# Muss ich wirklich bei jeder Anfrage öffnen/schließen?



## m²labs (19. Jan 2014)

Hallo, bisher hats immer gereicht irgendwo mitzulesen aber jetzt steh ich ganz aufm Schlauch.
Ich hab mir mal ein paar Tuts und Erklärungen "einfacher" Datenbankanfragen angeschaut. Nun sind die ja immer ca. 20 Zeilen lang, durch das verbinden und schließen. Die eigentliche Aktion ist aber immer mit 2 Zeilen getan.
Nun meine Frage: Muss ich jedesmal, wenn ich auch nur einen kleinen Wert aus meiner DB möchte dieses ganze Ding da hinschreiben oder versteh ich da was falsch?
Vielen Dank schon mal im Voraus.

Grüße,
Markus


----------



## turtle (19. Jan 2014)

> Nun sind die ja immer ca. 20 Zeilen lang, durch das verbinden und schließen


Das musst du zumindest EINMAL machen, aber...

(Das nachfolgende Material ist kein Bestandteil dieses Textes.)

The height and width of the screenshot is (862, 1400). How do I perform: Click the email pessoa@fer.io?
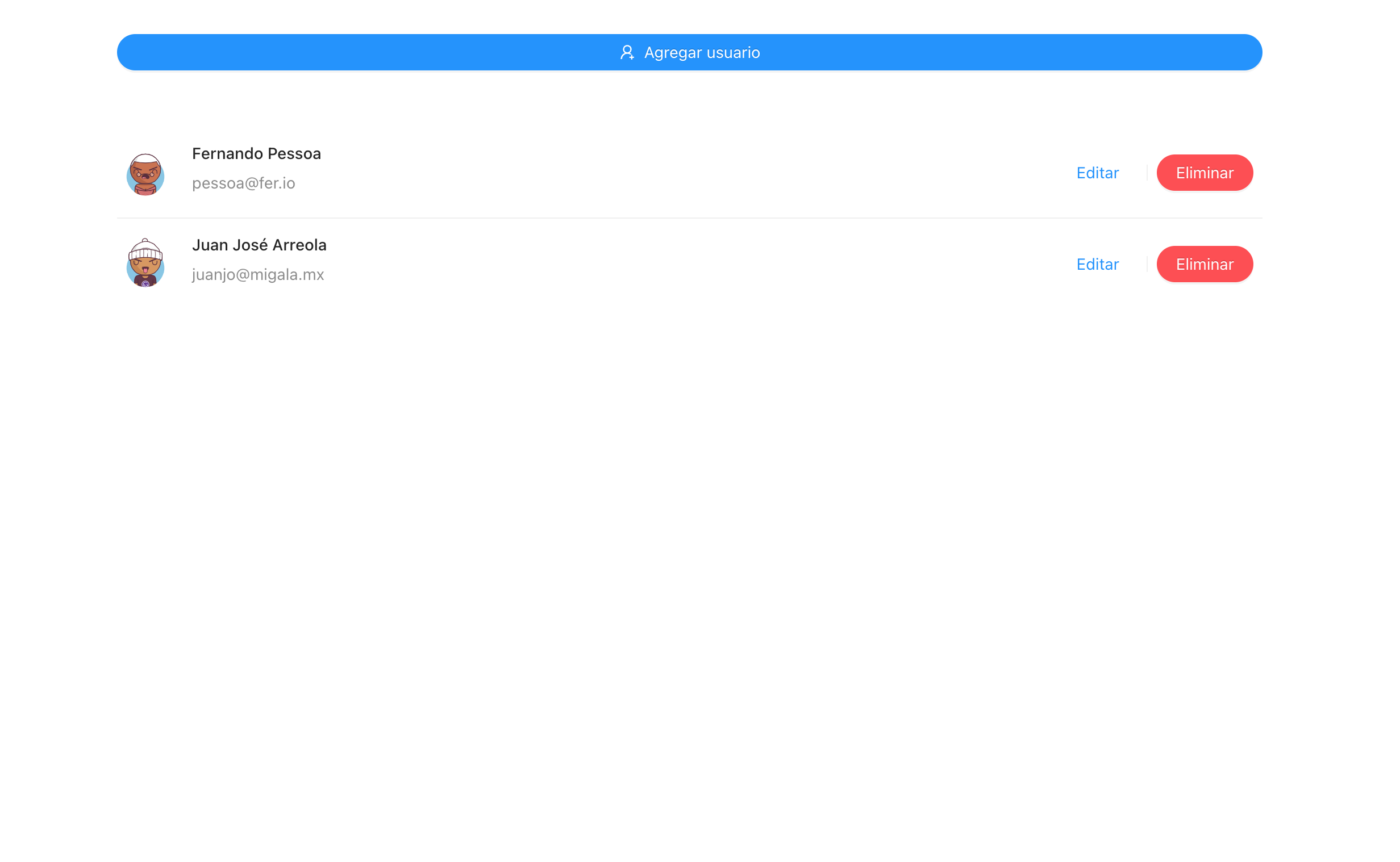244,183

Es wäre ein großer Performance Verlust wenn du die Verbindung häufiger herstellst. Daher setzt man praktisch immer sogenannte Pooled-Connections ein.

Dies bedeutet, das die Applikation eine bestimmte Anzahl (kann man einstellen) von Datenverbindungen herstellt. Deine Applikation "leiht" sich für eine Aktion quasi die Connection aus und schließt sie danach sofort wieder. Letzteres gibt die Verbindung aber nur an den Pool zurück, so dass der nächste Verbindungsaufbau schnell gemacht werden kann.


----------



## mjustin (21. Jan 2014)

Das hängt von der Datenbank ab:

es gibt Datenbanken, bei denen lang laufende Transaktionen zu ernsthaften Performanceverlusten führen können. Mir bekannte Beispiele sind InterBase / Firebird. Ursache ist die Mehrgenerationen-Architektur, die einen hohen Overhead erzeugt, der mit der Zeit immer weiter ansteigt.

Daher sollte man sicherheitshalber auch beim Datenbank-Administrator nachfragen, falls er nicht schon "proaktiv" diese Informationen bereitgestellt hat.


----------



## Spitfire777 (22. Jan 2014)

Um die Anfragen an eine DB zu reduzieren, lohnt es sich auch über ein Caching nachzudenken. z.B. durch ein ORM wie Hibernate oder EclipseLink (beides JPA). Wenn mans ganz weit treiben will, kann man sich noch einen Level 2 Cache wie Infinispan anschauen.


----------